Start of SOURCE DATA

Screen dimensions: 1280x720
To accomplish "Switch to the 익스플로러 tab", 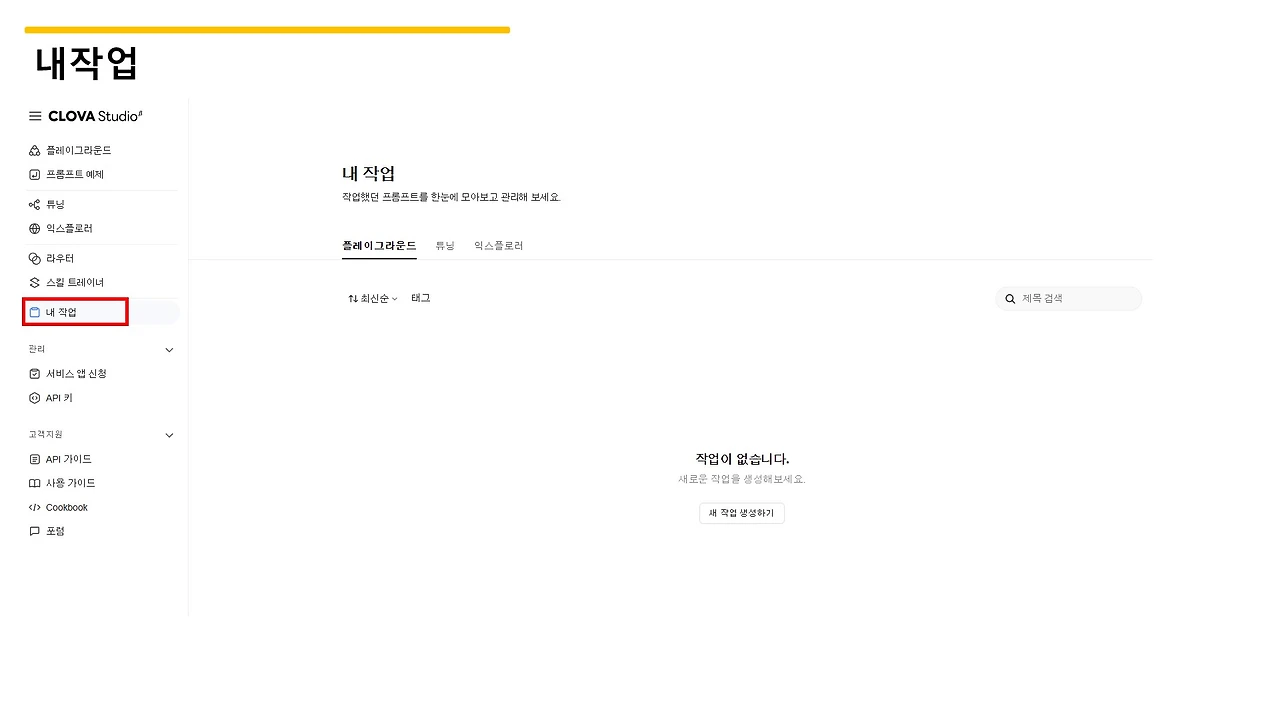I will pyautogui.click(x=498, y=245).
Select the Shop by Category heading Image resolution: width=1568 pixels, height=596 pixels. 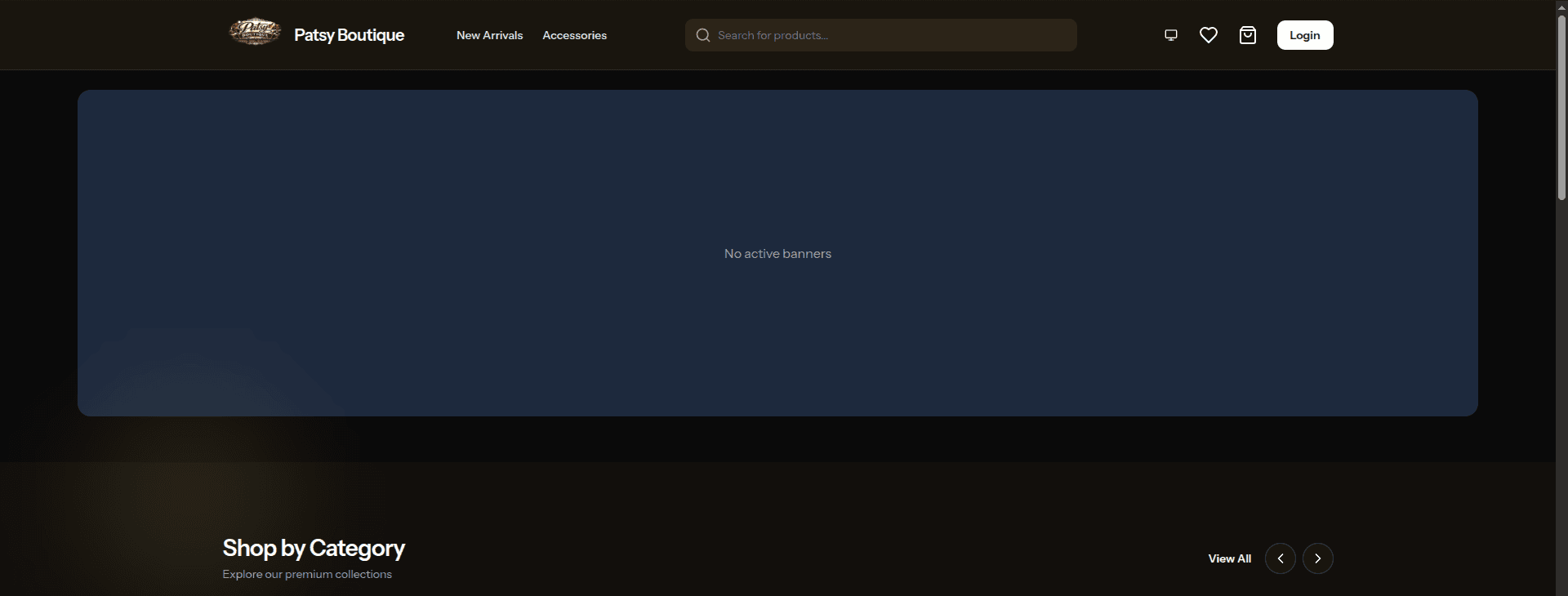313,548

End of SOURCE DATA
Start of SOURCE DATA

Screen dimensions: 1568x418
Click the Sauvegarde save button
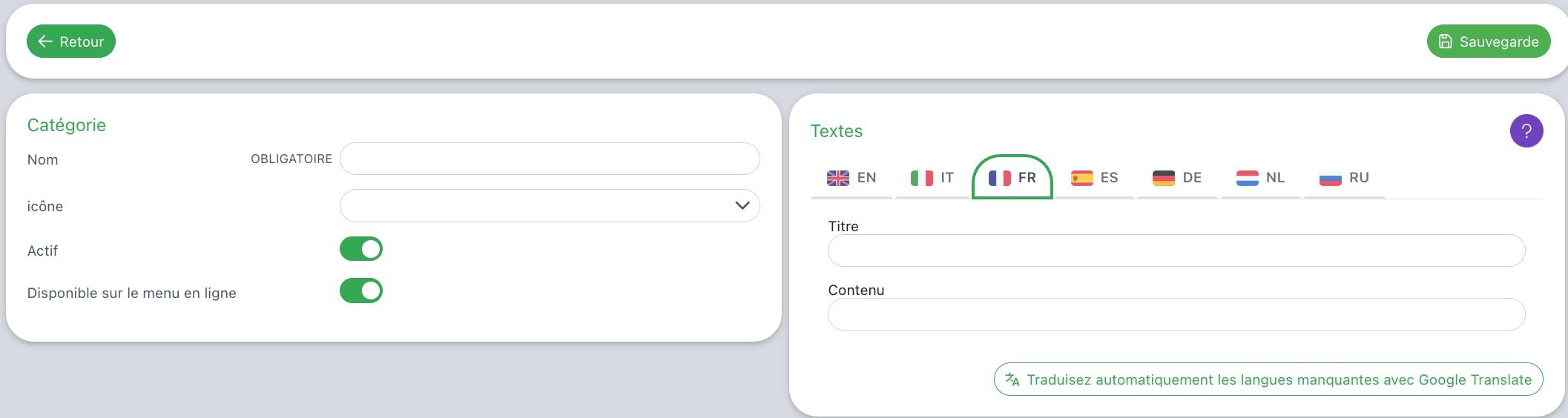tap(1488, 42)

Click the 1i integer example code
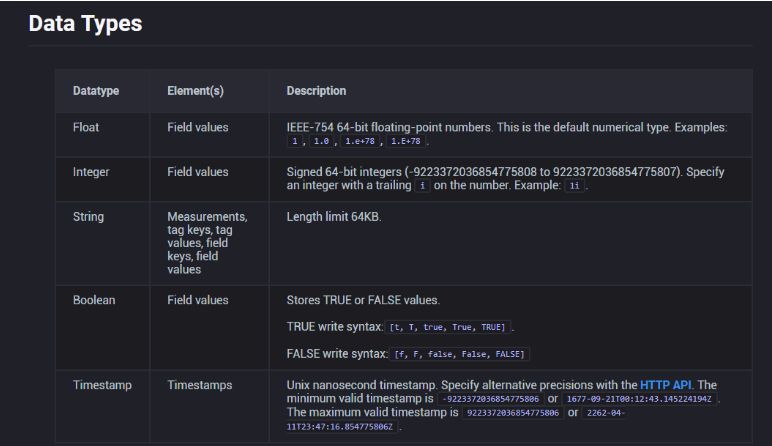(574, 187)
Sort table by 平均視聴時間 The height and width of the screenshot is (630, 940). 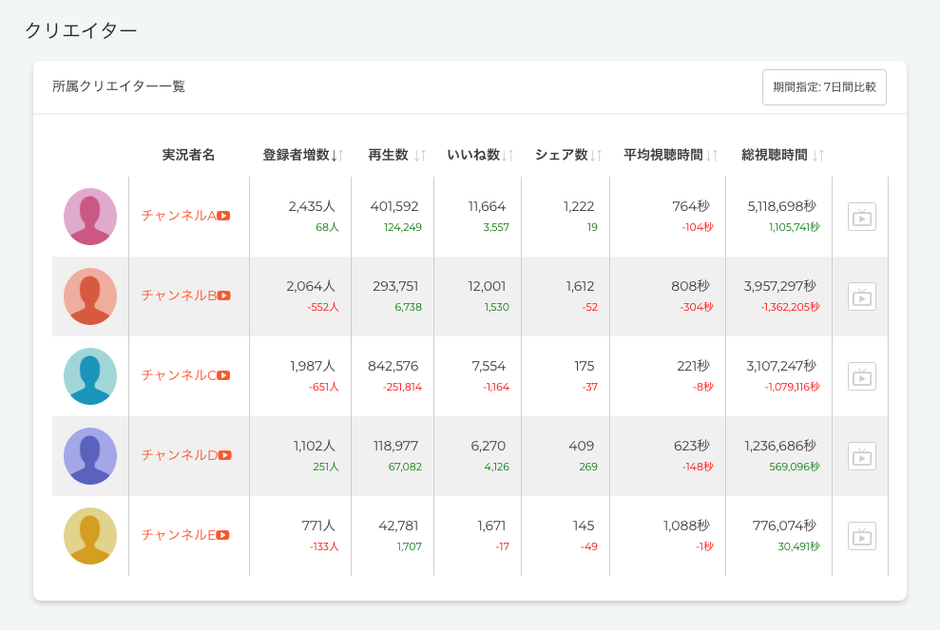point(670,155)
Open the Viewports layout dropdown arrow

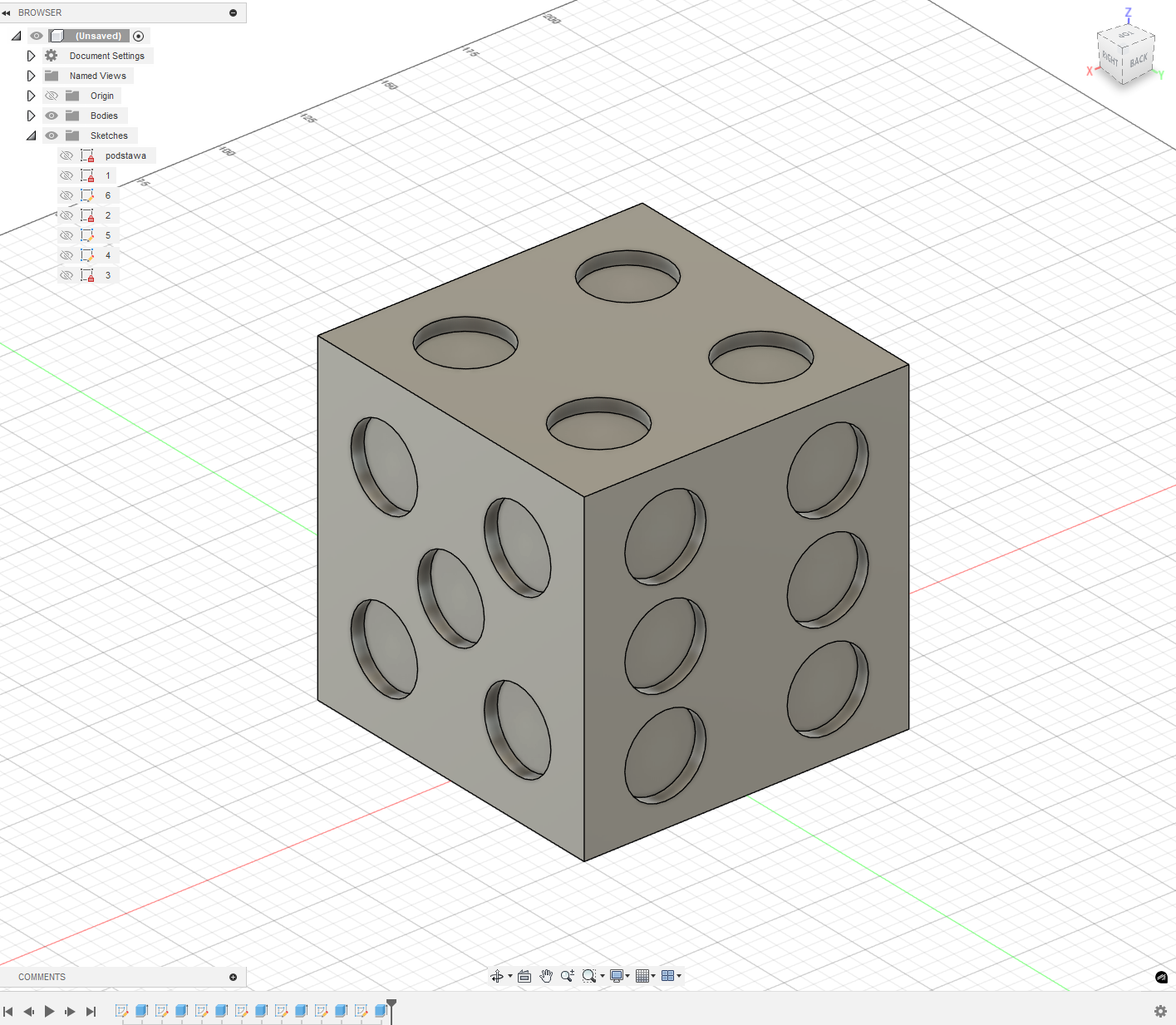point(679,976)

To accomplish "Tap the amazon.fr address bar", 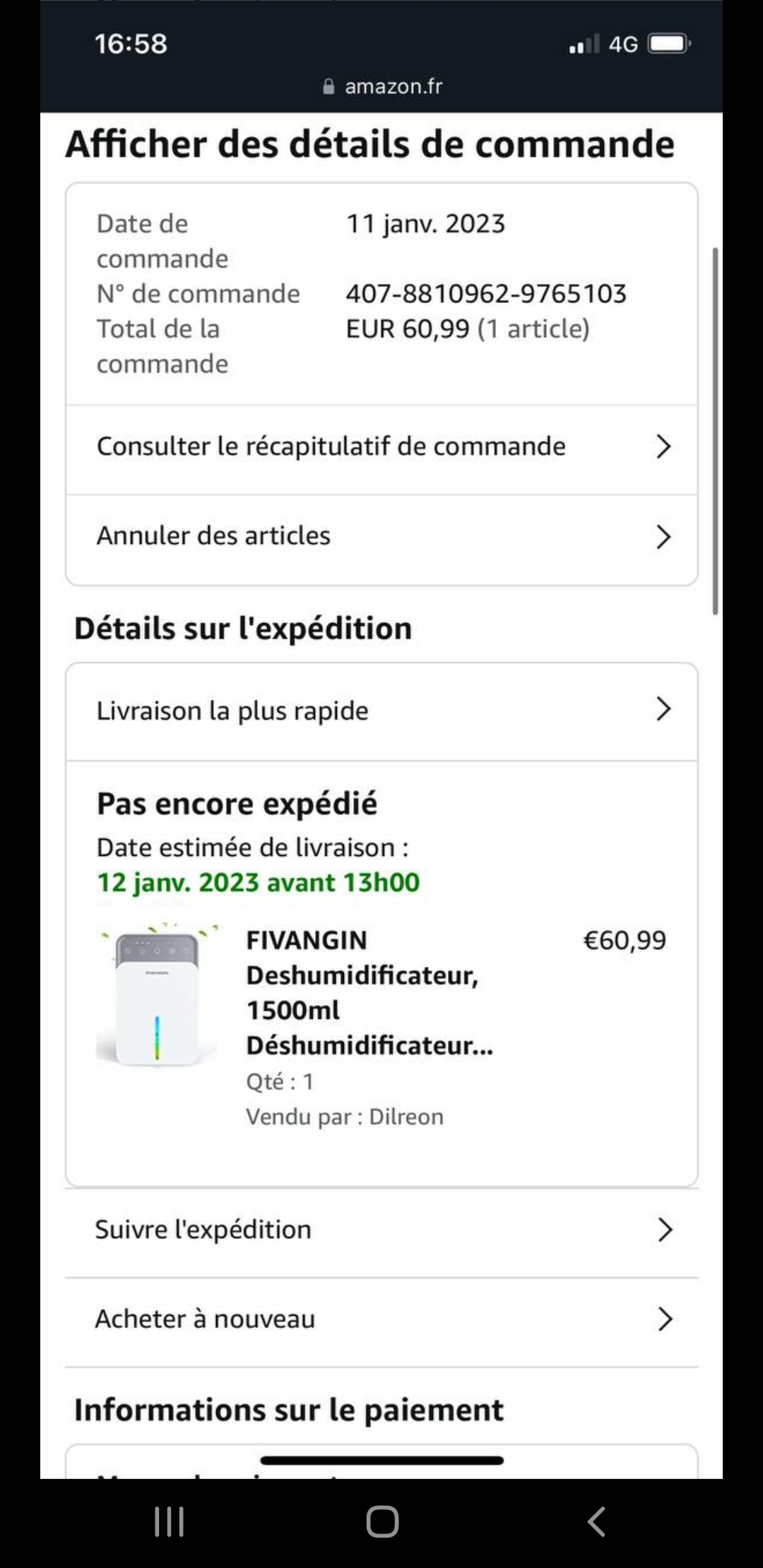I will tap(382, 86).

End of SOURCE DATA

In the material above, find every line with the word "dimensions" and show it.

> [WORKED SOLUTION]
Screen dimensions: 1280x720
Screen dimensions: 1568x418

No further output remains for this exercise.